> **Records supplied**:
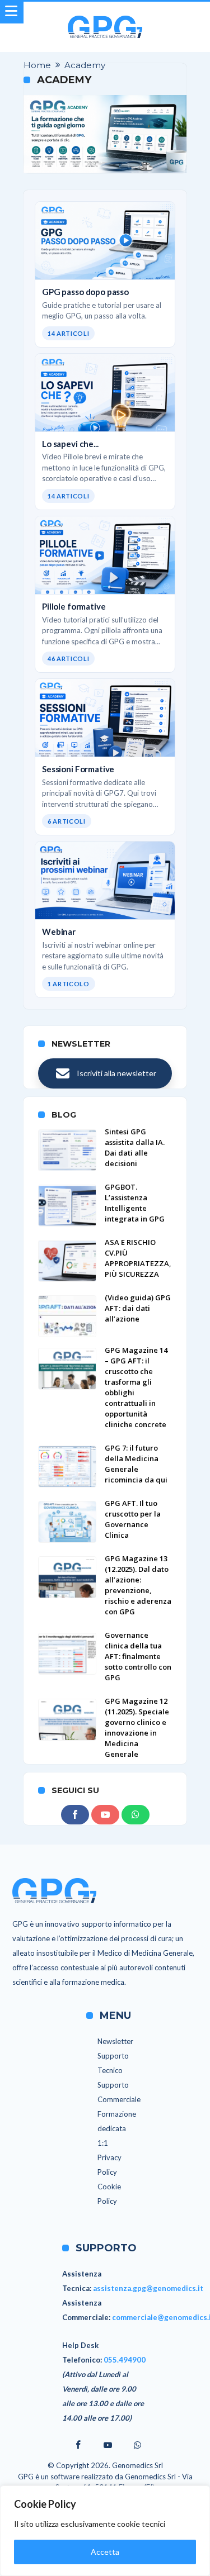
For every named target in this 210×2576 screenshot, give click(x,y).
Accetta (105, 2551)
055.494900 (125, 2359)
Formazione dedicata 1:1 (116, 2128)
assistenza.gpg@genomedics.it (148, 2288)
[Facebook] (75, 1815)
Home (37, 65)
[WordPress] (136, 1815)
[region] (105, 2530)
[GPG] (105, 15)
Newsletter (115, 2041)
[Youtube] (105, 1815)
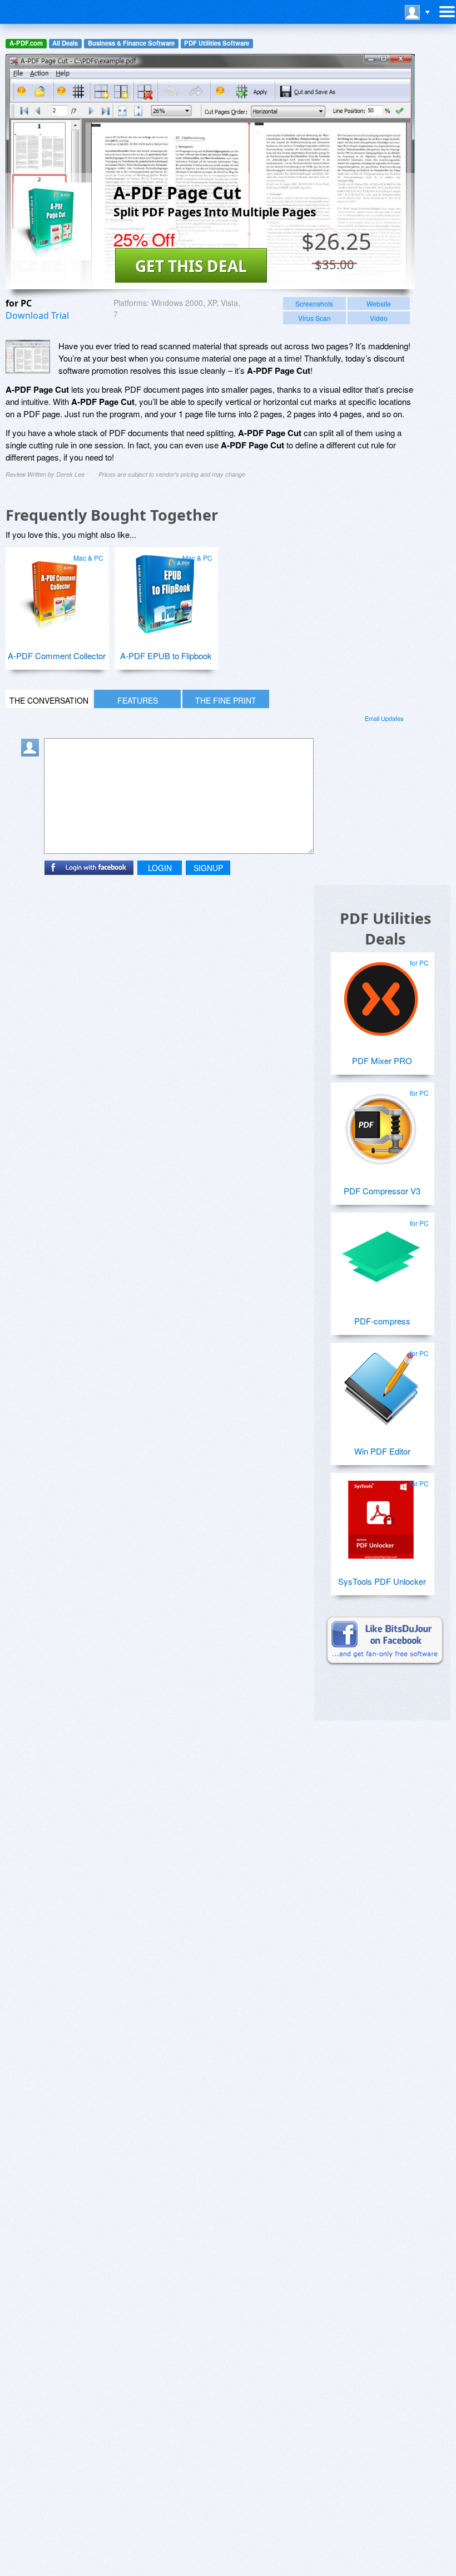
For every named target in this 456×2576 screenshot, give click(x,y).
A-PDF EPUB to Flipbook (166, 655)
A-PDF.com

> **What you should do**:
Only the text of the material belongs in your copy, which must match the original exactly.

> **Finished task**:
For every named target in this 210×2576 screenshot, give click(x,y).
Accetta (105, 2551)
055.494900 (125, 2359)
Formazione dedicata 1:1 (116, 2128)
assistenza.gpg@genomedics.it (148, 2288)
[Facebook] (75, 1815)
Home (37, 65)
[WordPress] (136, 1815)
[region] (105, 2530)
[GPG] (105, 15)
Newsletter (115, 2041)
[Youtube] (105, 1815)
For every named target in this 456×2576 screenshot, give click(x,y).
A-PDF EPUB to Flipbook (166, 655)
A-PDF.com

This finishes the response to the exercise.